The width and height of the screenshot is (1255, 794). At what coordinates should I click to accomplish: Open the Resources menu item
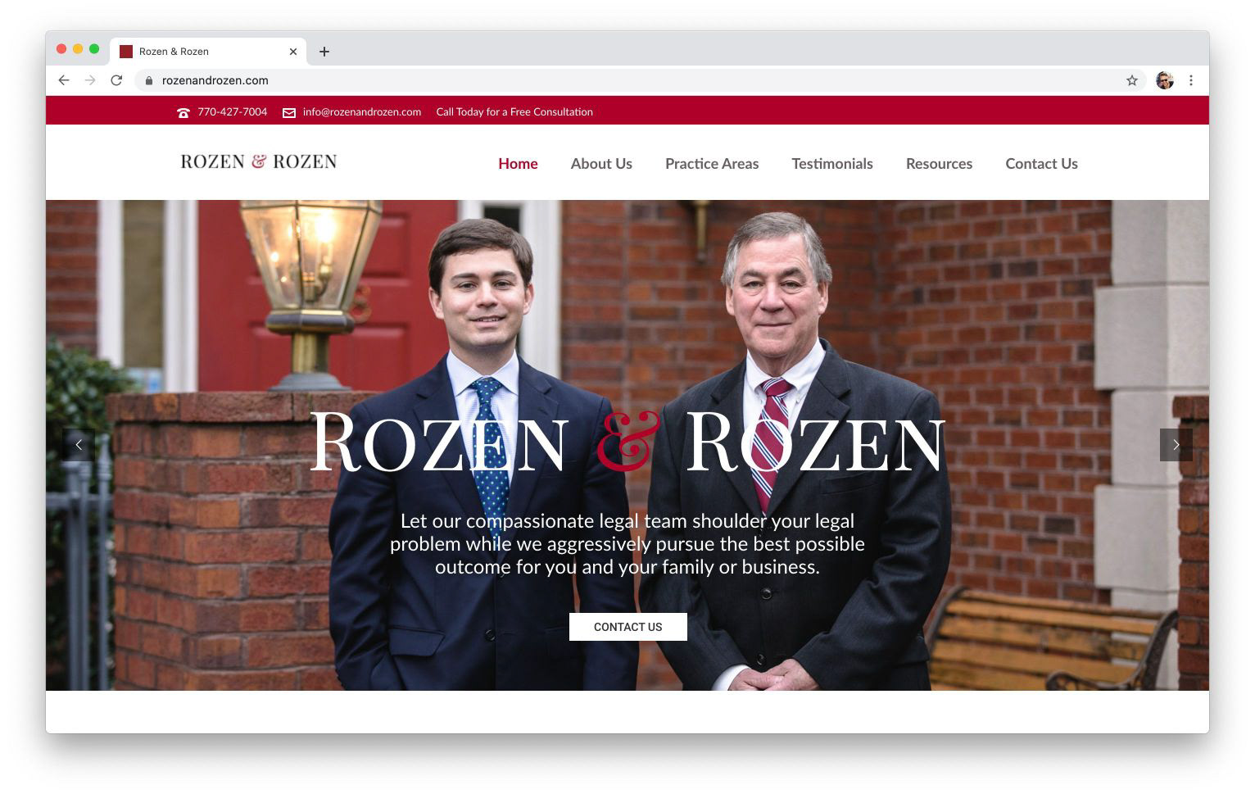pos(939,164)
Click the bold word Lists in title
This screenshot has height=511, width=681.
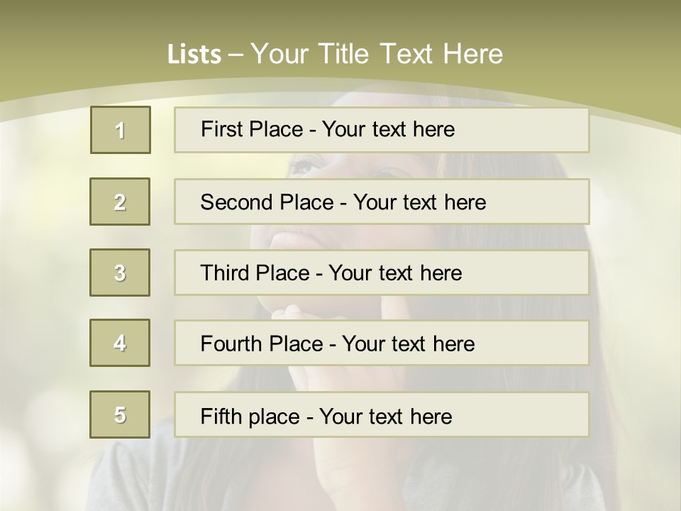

...

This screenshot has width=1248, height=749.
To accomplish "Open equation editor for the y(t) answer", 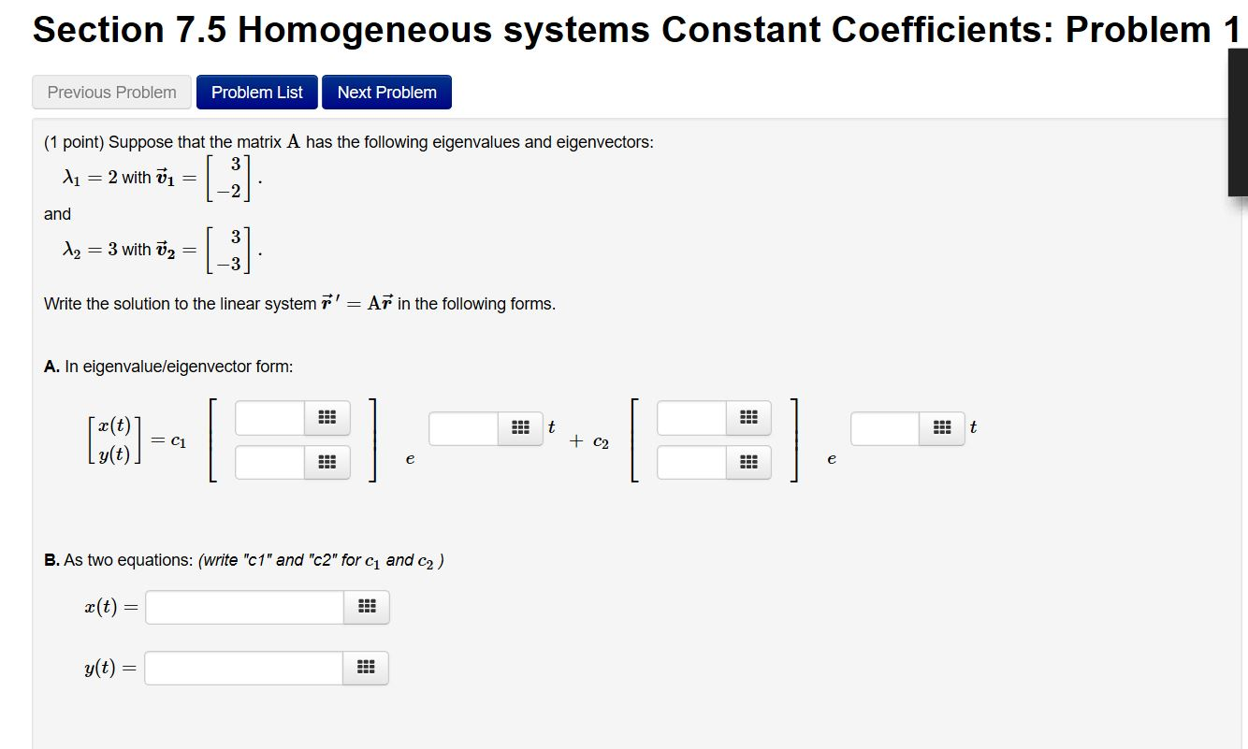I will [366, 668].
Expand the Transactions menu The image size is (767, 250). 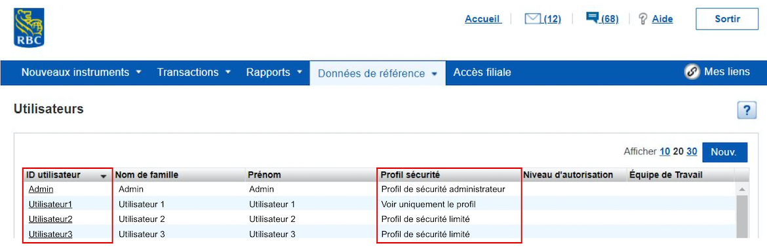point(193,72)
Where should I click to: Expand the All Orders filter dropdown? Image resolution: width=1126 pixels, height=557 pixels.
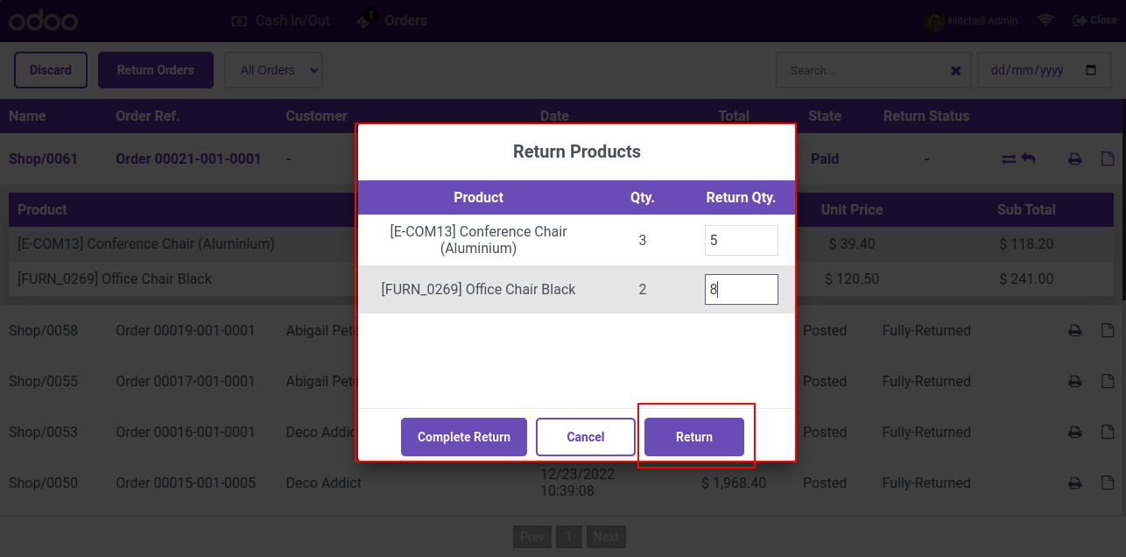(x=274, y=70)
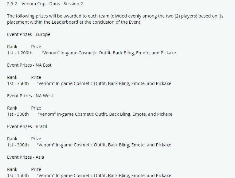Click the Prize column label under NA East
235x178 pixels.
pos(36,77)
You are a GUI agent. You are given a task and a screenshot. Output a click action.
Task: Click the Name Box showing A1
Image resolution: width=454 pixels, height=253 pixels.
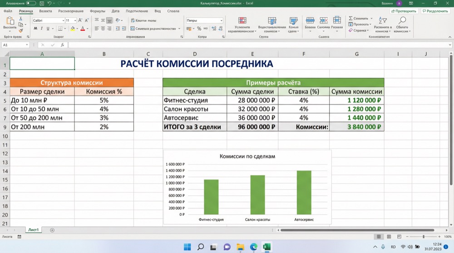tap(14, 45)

- _Work to be completed_: Look through the entries and find each line that has the string "This". Copy those lines.

- _Finished task_:
This screenshot has height=511, width=681.
This screenshot has width=1248, height=749.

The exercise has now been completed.